**Exercise requirements**
From the line containing "Toggle Adjustments visibility eye icon" to the last line below, retype everything word for word.

-=-=-

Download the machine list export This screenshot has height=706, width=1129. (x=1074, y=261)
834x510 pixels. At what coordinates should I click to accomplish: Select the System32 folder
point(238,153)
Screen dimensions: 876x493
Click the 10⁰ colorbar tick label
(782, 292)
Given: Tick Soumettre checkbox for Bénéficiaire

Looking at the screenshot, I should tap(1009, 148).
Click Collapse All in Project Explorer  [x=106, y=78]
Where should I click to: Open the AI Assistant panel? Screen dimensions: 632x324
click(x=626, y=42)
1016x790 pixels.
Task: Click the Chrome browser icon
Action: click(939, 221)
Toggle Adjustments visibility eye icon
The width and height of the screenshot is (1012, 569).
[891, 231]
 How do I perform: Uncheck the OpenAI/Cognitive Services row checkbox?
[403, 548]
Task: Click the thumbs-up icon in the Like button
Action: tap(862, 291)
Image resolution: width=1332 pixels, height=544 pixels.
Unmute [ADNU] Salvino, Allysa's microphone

-=-=-

**Result of this exercise**
Toggle Adjustments visibility eye icon
The width and height of the screenshot is (1012, 569).
[891, 231]
 How do I perform: Uncheck the OpenAI/Cognitive Services row checkbox?
[403, 548]
Task: Click the thumbs-up icon in the Like button
Action: tap(862, 291)
Image resolution: width=1332 pixels, height=544 pixels.
Unmute [ADNU] Salvino, Allysa's microphone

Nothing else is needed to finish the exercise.